View of the rising Earth seen from the Moon's surface

If change is one of our few constants, this week has me wondering if the guidebooks extraterrestrial tourists buy on their way in for a visit describe Earth as ‘a rock and a hard place‘.


The space between a rock and a hard place is unique geography.

One way or another, I know all about the mental wrestling matches waging when in such a spot. But one way or another, the decisions I’ve made to follow my heart have always been the ones which have turned out best. Yes, such decisions inevitably come with costs and burdens. But for me, the price has always paled against the longer view of benefit earned.

Time passes and things change. Though all is not yet said and done in the time I’ve spent living here on Earth, I can report that ‘change’ has been one of the few constants running through all of it. It does get better.

Ancient Egyptian Music Concert

Music is an excellent example. The pathway to tunes has seen records move from 78’s to 45’s and then to stereophonic. But it didn’t stop there. Albums morphed into 8-track tapes and then, to cassettes. Next came CD’s and now? I can hold a 4-ounce device with an internal library of 1200 songs available for my listening pleasure anytime I want, anywhere I am. And if, by some fluke, there’s a song I don’t have? No problem. I can bring it down into my collection from a cloud in some electronic sky without using wires and all, for less than the price of a taco.

RECORDED INFORMATION:
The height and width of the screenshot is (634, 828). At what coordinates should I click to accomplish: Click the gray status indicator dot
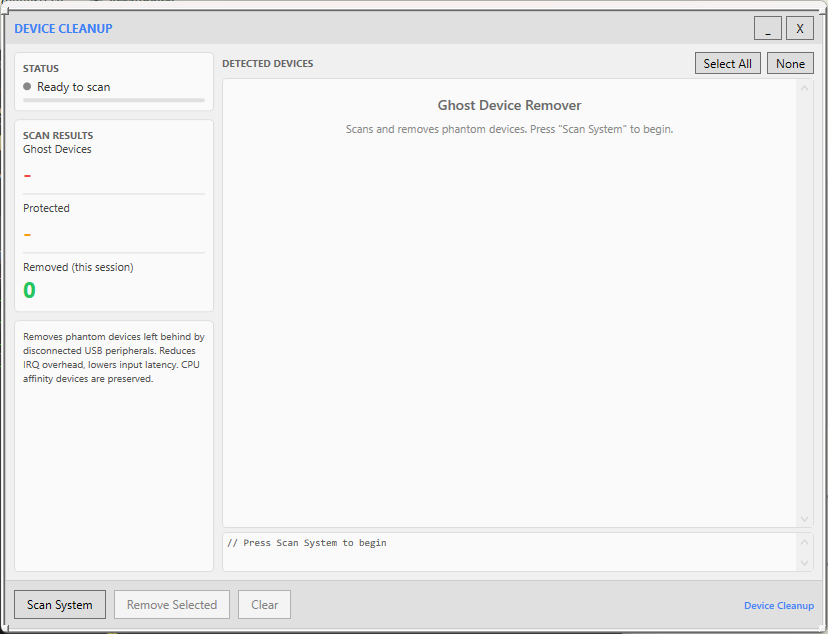28,87
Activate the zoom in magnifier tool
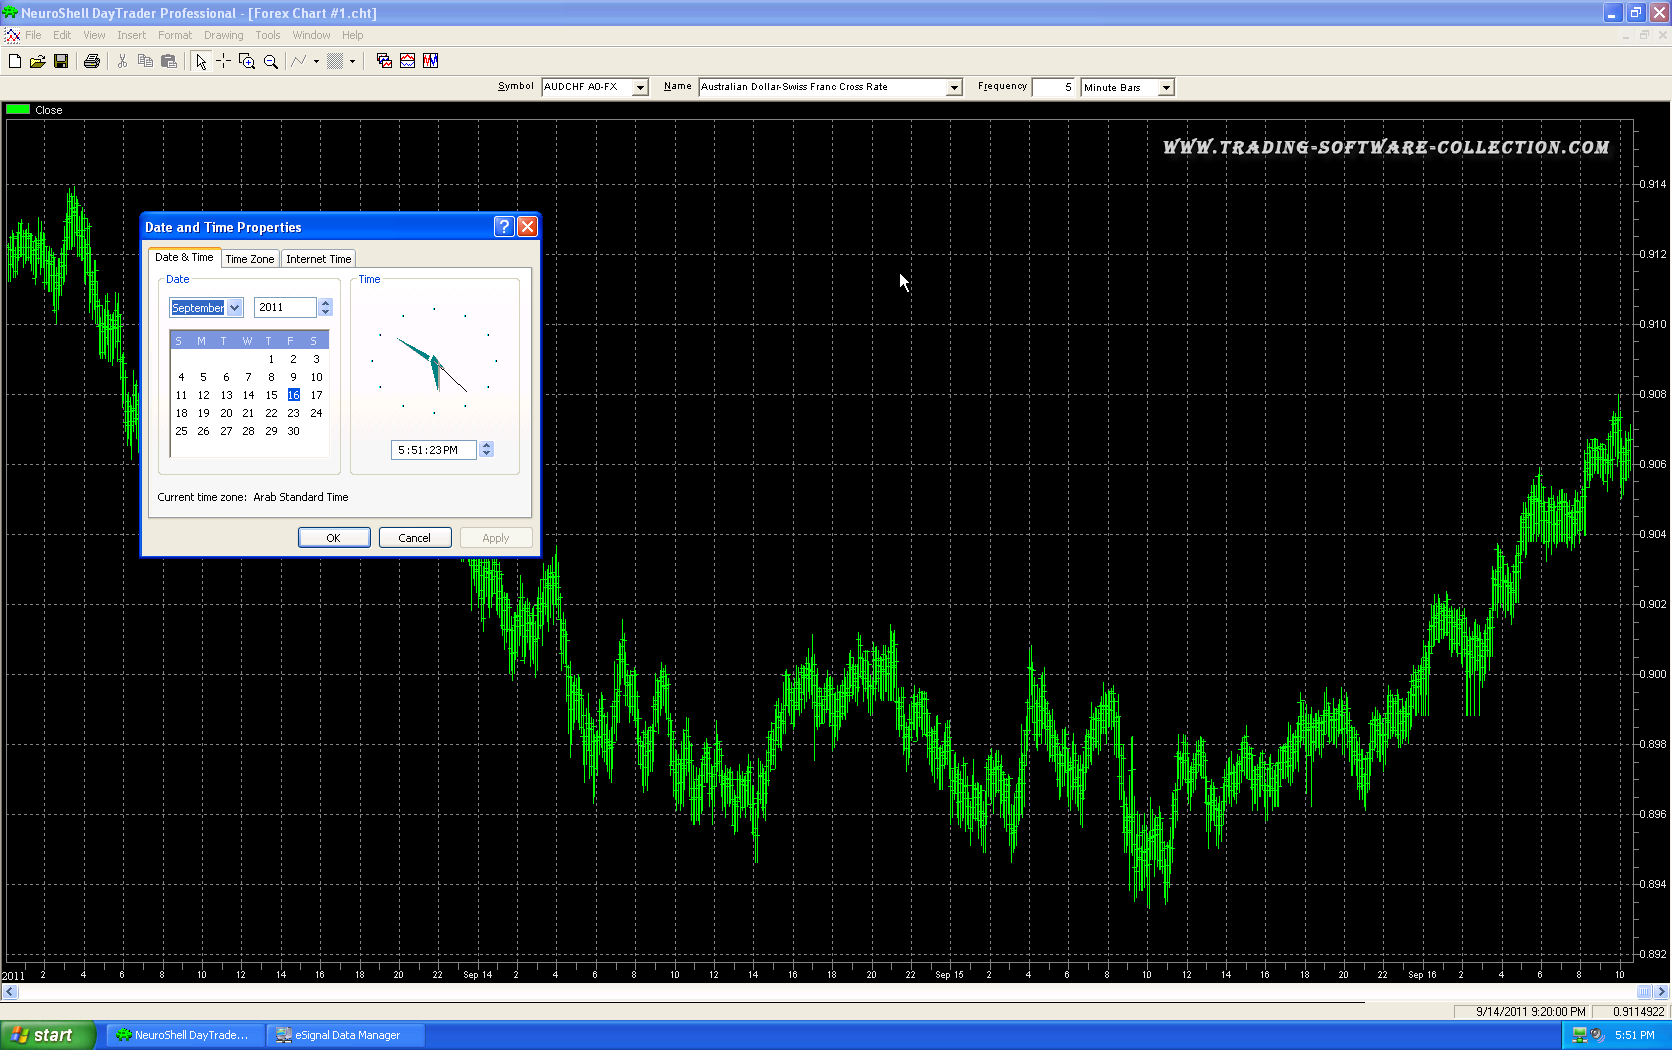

ACTIVITY LIST:
1. Please copy the essay on change, above the listing, word for word from "Time passes and" to "price of a taco.".
2. Write what comes next in the essay about change, picking up after its final sentence.

OUTPUTS IN ORDER:
1.
Time passes and things change. Though all is not yet said and done in the time I’ve spent living here on Earth, I can report that ‘change’ has been one of the few constants running through all of it. It does get better.

Ancient Egyptian Music Concert

Music is an excellent example. The pathway to tunes has seen records move from 78’s to 45’s and then to stereophonic. But it didn’t stop there. Albums morphed into 8-track tapes and then, to cassettes. Next came CD’s and now? I can hold a 4-ounce device with an internal library of 1200 songs available for my listening pleasure anytime I want, anywhere I am. And if, by some fluke, there’s a song I don’t have? No problem. I can bring it down into my collection from a cloud in some electronic sky without using wires and all, for less than the price of a taco.

2.
Similar connectivity has rocked the news business. We don’t have to wait for the morning newspaper. Now our cell phones can alert us to bombings, tsunamis and mayhem on the other side of the world in less time than it has taken me to pen these few words. But however instantaneous, it still begs the age old question of what do we do once we know thousands of innocents are in sudden need of food and water?

Stormy weather

Weather changes all the time. But on that front, we haven’t yet figured out how to control it, but we’re trying. In the meantime, as the glaciers melt and the ozone burns off, a series of thunderstorms rumbled through Chicagoland last night and mugged my garden. Even before dawn, I could see dismembered stems and branches strewn across the space I go to find peace and quiet. What do I do? Same thing farmers have done for thousands of years.

The events in Syria, Egypt and so many other GPS coordinates across the Middle East clamor for my attention. Hours of talk rocket around the techno-air we breathe. Faceless voices are calling for war (Another one? Really?), missiles, sanctions and all manner of face-saving moves to protect our reputation on the playground of nations. I get it. Since WWI, we’ve wrestled with both the effects and ethics of chemical weapons like gas. But kill a 100,000 people with conventional weapons and we’re not so ‘outraged’. I’m still working on that one.

We, as Americans, have defended all kinds of people all around the world and done it for decades. Some of them actually seem to appreciate it.

But others who are not us are plagued by the same constraints of change, time and space.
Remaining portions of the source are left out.